* Material provided:
☆ ☆ ☆ ☆
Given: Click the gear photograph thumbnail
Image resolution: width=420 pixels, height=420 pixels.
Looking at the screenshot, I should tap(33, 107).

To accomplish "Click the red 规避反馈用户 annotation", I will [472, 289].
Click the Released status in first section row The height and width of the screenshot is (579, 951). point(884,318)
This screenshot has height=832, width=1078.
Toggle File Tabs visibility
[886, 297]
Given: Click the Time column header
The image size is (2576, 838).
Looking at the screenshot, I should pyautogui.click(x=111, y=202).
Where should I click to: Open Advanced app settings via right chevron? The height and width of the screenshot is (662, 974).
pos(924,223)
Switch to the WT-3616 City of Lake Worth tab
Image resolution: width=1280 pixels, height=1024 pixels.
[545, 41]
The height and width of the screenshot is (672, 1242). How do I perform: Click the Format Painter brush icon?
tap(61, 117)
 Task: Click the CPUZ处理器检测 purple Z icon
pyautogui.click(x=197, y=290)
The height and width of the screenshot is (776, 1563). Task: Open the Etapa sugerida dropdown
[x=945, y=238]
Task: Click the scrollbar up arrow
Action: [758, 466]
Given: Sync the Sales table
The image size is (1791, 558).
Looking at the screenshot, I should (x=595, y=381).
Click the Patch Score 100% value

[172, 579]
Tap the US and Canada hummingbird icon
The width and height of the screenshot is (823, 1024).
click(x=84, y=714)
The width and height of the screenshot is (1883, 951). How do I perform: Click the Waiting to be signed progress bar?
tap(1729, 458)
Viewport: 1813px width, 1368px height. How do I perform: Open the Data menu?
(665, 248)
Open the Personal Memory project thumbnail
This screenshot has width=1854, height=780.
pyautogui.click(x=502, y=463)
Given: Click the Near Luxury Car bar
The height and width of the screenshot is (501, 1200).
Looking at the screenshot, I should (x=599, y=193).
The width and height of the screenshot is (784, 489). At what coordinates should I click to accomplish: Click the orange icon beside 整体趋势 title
☆ ☆ ☆ ☆
* Task prompt:
Reproduce the entire listing. Keep every word as it is.

* Task result:
Given: Click the gear photograph thumbnail
Image resolution: width=420 pixels, height=420 pixels.
Looking at the screenshot, I should tap(33, 107).

To accomplish "Click the red 规避反馈用户 annotation", I will [472, 289].
Click the Released status in first section row The height and width of the screenshot is (579, 951). point(884,318)
This screenshot has height=832, width=1078.
Toggle File Tabs visibility
[886, 297]
Given: Click the Time column header
The image size is (2576, 838).
Looking at the screenshot, I should pyautogui.click(x=111, y=202).
Where should I click to: Open Advanced app settings via right chevron? The height and width of the screenshot is (662, 974).
pos(924,223)
Switch to the WT-3616 City of Lake Worth tab
Image resolution: width=1280 pixels, height=1024 pixels.
[545, 41]
The height and width of the screenshot is (672, 1242). How do I perform: Click the Format Painter brush icon?
tap(61, 117)
 Task: Click the CPUZ处理器检测 purple Z icon
pyautogui.click(x=197, y=290)
The height and width of the screenshot is (776, 1563). Task: Open the Etapa sugerida dropdown
[x=945, y=238]
Task: Click the scrollbar up arrow
Action: [758, 466]
Given: Sync the Sales table
The image size is (1791, 558).
Looking at the screenshot, I should (x=595, y=381).
Click the Patch Score 100% value

[172, 579]
Tap the US and Canada hummingbird icon
The width and height of the screenshot is (823, 1024).
click(x=84, y=714)
The width and height of the screenshot is (1883, 951). How do I perform: Click the Waiting to be signed progress bar?
tap(1729, 458)
Viewport: 1813px width, 1368px height. How do I perform: Open the Data menu?
(665, 248)
Open the Personal Memory project thumbnail
This screenshot has width=1854, height=780.
pyautogui.click(x=502, y=463)
Given: Click the Near Luxury Car bar
The height and width of the screenshot is (501, 1200).
Looking at the screenshot, I should (x=599, y=193).
The width and height of the screenshot is (784, 489). At what coordinates should I click to accomplish: Click the orange icon beside 整体趋势 title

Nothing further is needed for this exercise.